Sunday, February 19, 2012

Drugs or no drugs?

My labor and delivery was an AMAZING, profound, life-changing experience. If someone had told me that before, I probably would have shrugged it off figuring that's what everyone says about childbirth. But, I just can't get over it and wish I could yell it in the streets, or from a mountain top. I feel like all women with children have an innate bond over this shared experience, and I'm constantly looking for this bond even with strangers. I'm not sure how if would manifest itself, but the experience of childbirth is hardly discussed unless you're pregnant or just were. I've really only "shared" my story with those who ask, and even words don't do it justice. And then it occurred to me, that maybe my experience is unlike others'. Or at least my feelings about it. Maybe it was my lack of drugs. No epidural. No narcotic. No laughing gas. Not even an ibuprofen.

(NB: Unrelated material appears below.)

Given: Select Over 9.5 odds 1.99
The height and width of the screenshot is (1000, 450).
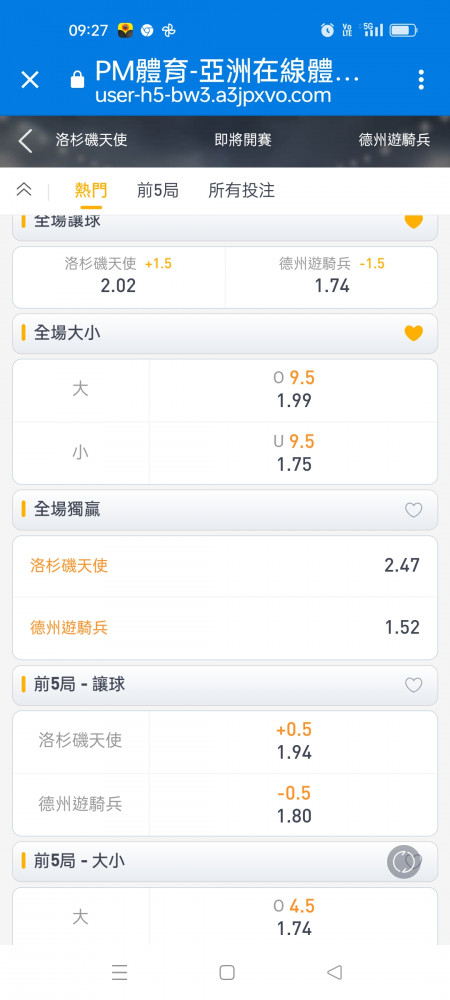Looking at the screenshot, I should (x=294, y=390).
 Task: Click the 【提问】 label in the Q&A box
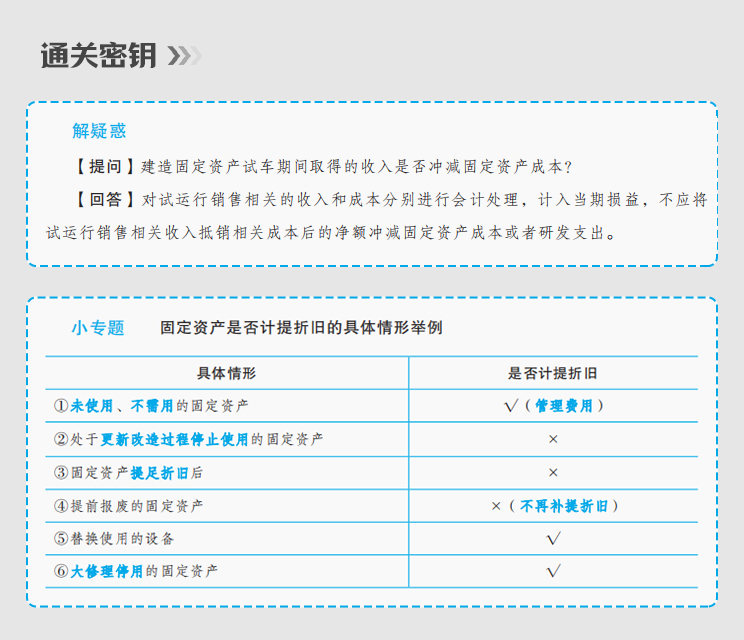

I read a lot and talked to lots of people during my pregnancy about the options for pain relief during labor. At the beginning, I'll be honest, I was game for everything. Bring on the needle in my back. But after watching The Business of Being Born and reading a random library book on birth options, I needed more information. I switched from an ob-gyn to a midwife, looked into home birthing, read about Hypnobirthing, and decided I wanted an unmedicated natural labor in a hospital with a midwife. This seemed like the best of both worlds. Medical intervention if necessary but not offered unless needed.  Then it was a question of, could I do it?
My husband believed in me more than I did. My body knew what to do. It wasn't unbearable. I felt alive, happy, strong, grateful, proud, and overall amazing. I got to feel my little baby's squishy head coming out. The rush when she finally slid all the way out was fantastic. I'd do it all again tomorrow if I could. So, maybe not everyone feels the same way I do about my experience. But whatever the experience, the bond of childbirth should be shared and discussed. What is the forum to do so?